“Menurutku membalas siksaan itu dibolehkan, tetapi dengan balasan yang sama. Namun jika bersabar, itu lebih baik” jelasku dari kumpulan buku-buku yang pernah kubaca.
“Pertanyaannya adalah apa yakin jika membalas, balasannya akan sama dari yang diterima?” tanyanya dengan bijak
“Tidak. Karena tak ada yang bisa ukur” jawabku polos. Aku bingung arah pembicaraan ini kemana. Kenapa dia menjadi begitu bijak setelah apa yang dia lakukan kepadaku jauh-jauh hari menurutku jahat.
“Kebanyakan orang tidak pahami apa yang dia tulis atau dia ucapkan. Yang penting sekali baca, langsung tau saja” kalimat penutup darinya setelah pembahasan balas dendam itu. Aku manggut-manggut tanda mengerti. Mesti sebenarnya aku tak mengerti mengapa pembahasan seperti ini yang harus dia bahas di saat pertemuan pertama kalinya setelah insiden kepergiannya hingga tak pernah berkabar padaku lagi. Setelah insiden ia bersama wanita lain telah berbahagia.
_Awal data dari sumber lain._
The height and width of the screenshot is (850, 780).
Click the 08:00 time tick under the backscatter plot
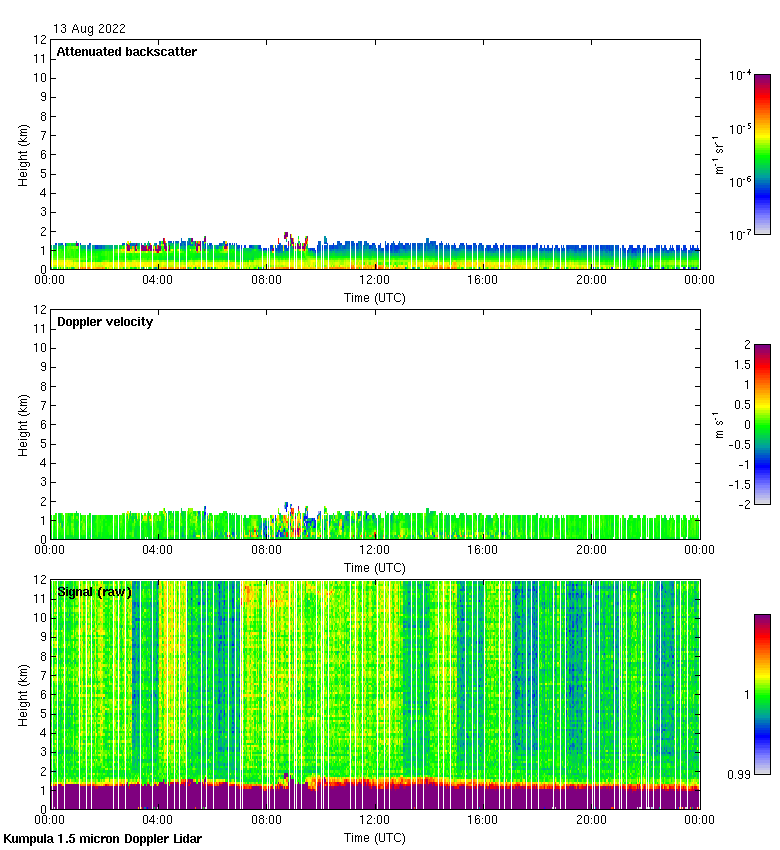tap(266, 281)
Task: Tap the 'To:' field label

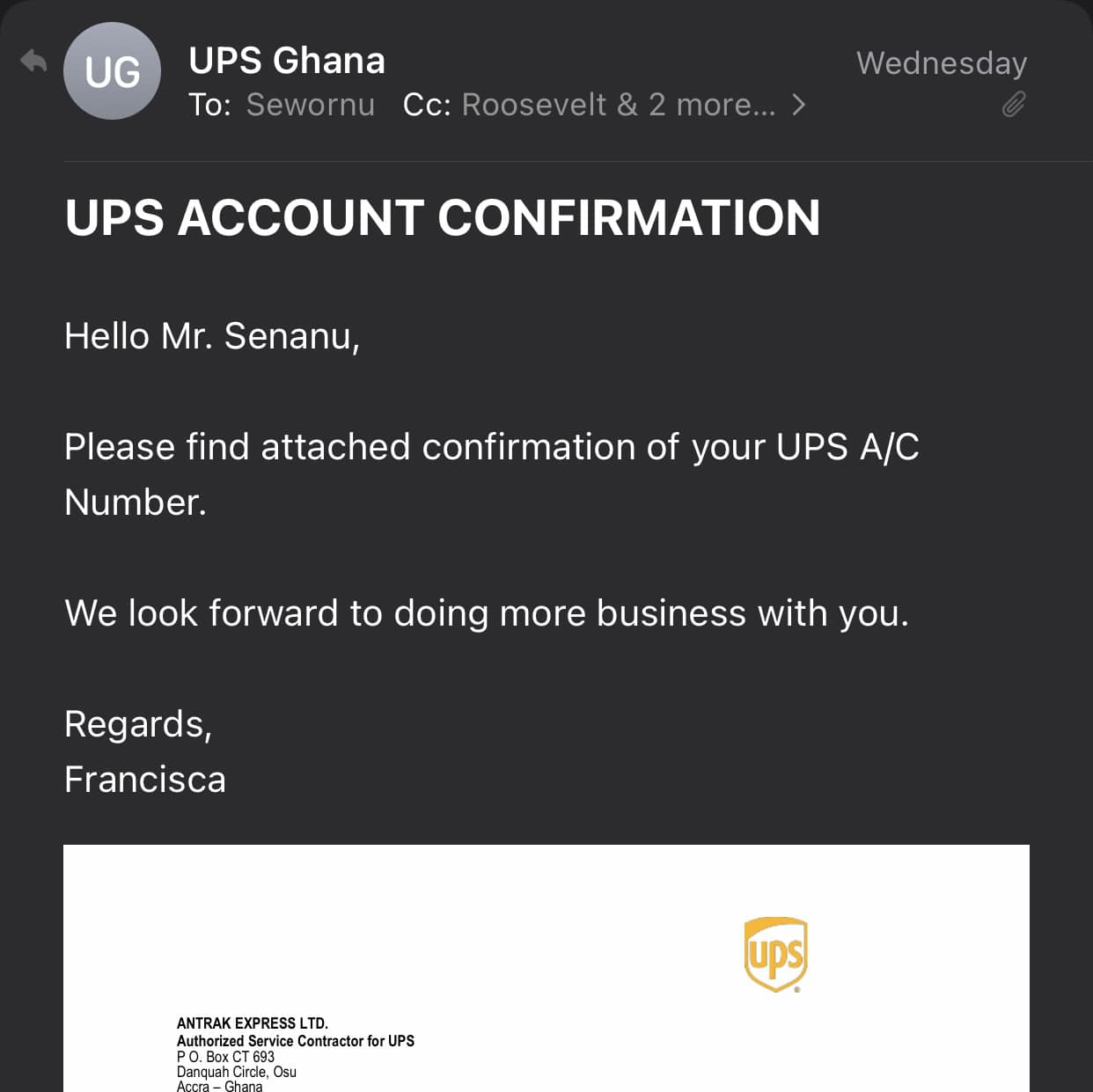Action: (209, 105)
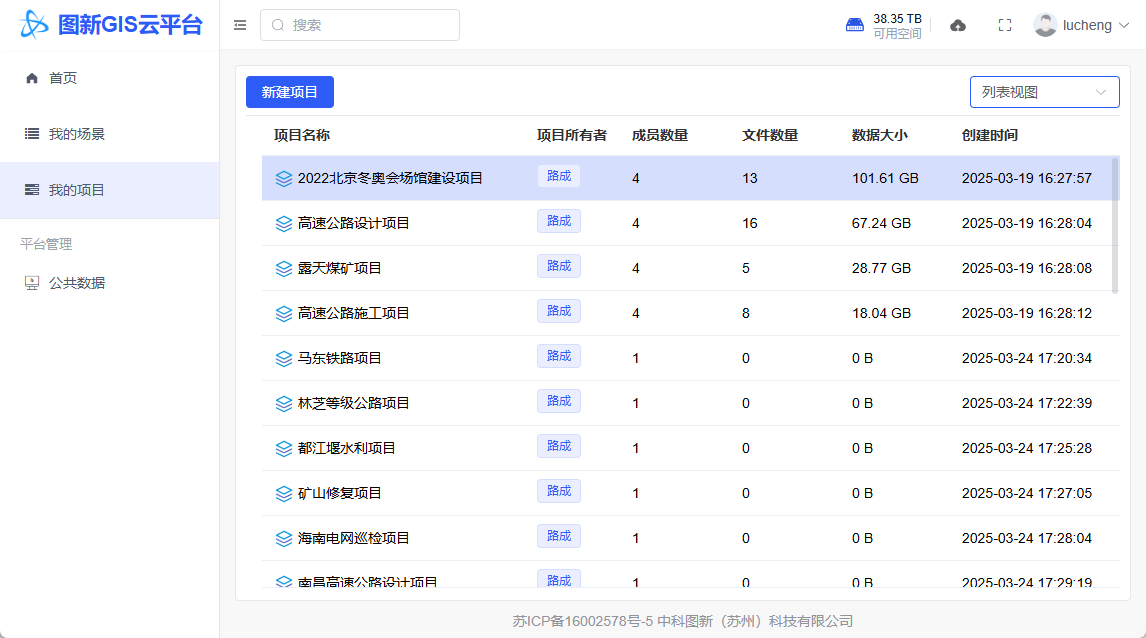Click 路成 owner tag for 都江堰水利项目

(558, 446)
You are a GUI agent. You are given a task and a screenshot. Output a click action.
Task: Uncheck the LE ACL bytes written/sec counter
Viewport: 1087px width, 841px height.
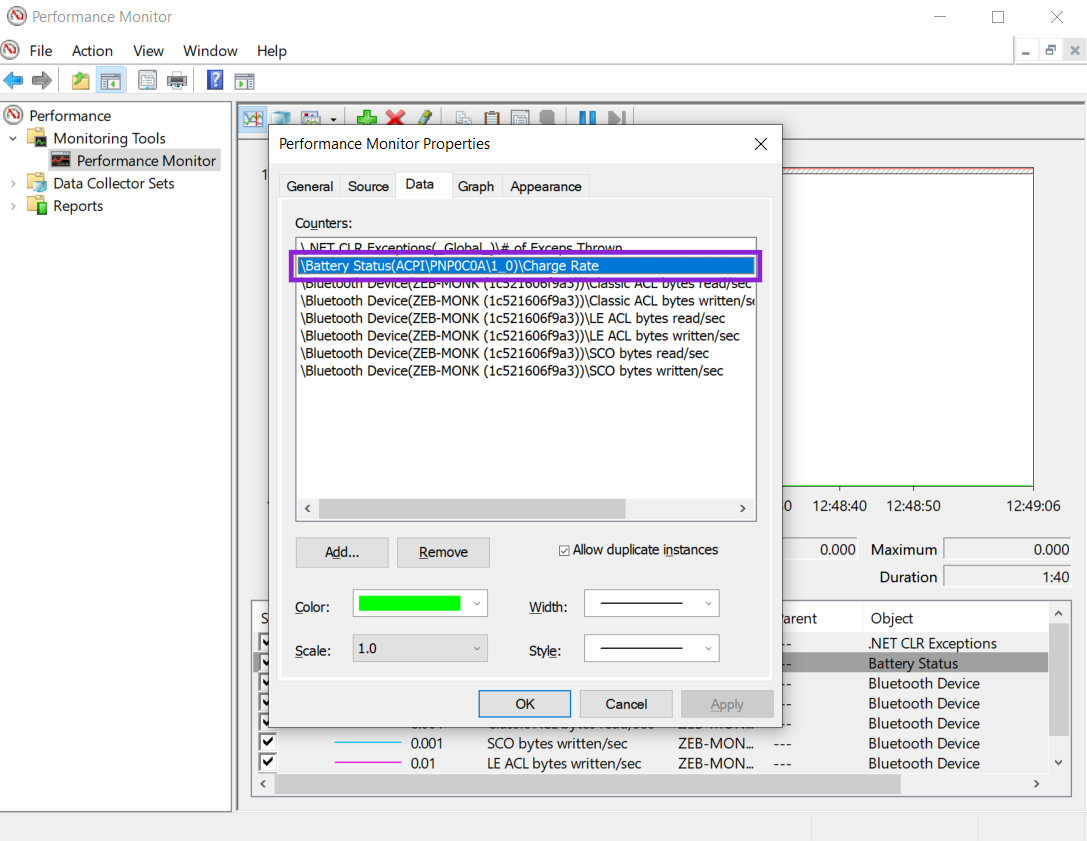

Hidup memang terkadang seperti itu. Bagaikan sebuah sistem dengan jalur yang rumit, berliku-liku, dengan banyak jalan buntu yang mungkin akan ditemui. Tetapi aku percaya akan ada satu pintu menuju jalan keluar. Sungguh ini seperti labirin. Meski begitu untuk bisa memaafkan orang lain, kita tak perlu untuk berdamai dengan siapa pun melainkan berdamai dengan diri sendiri. Maka semua akan termaafkan, termasuk mereka.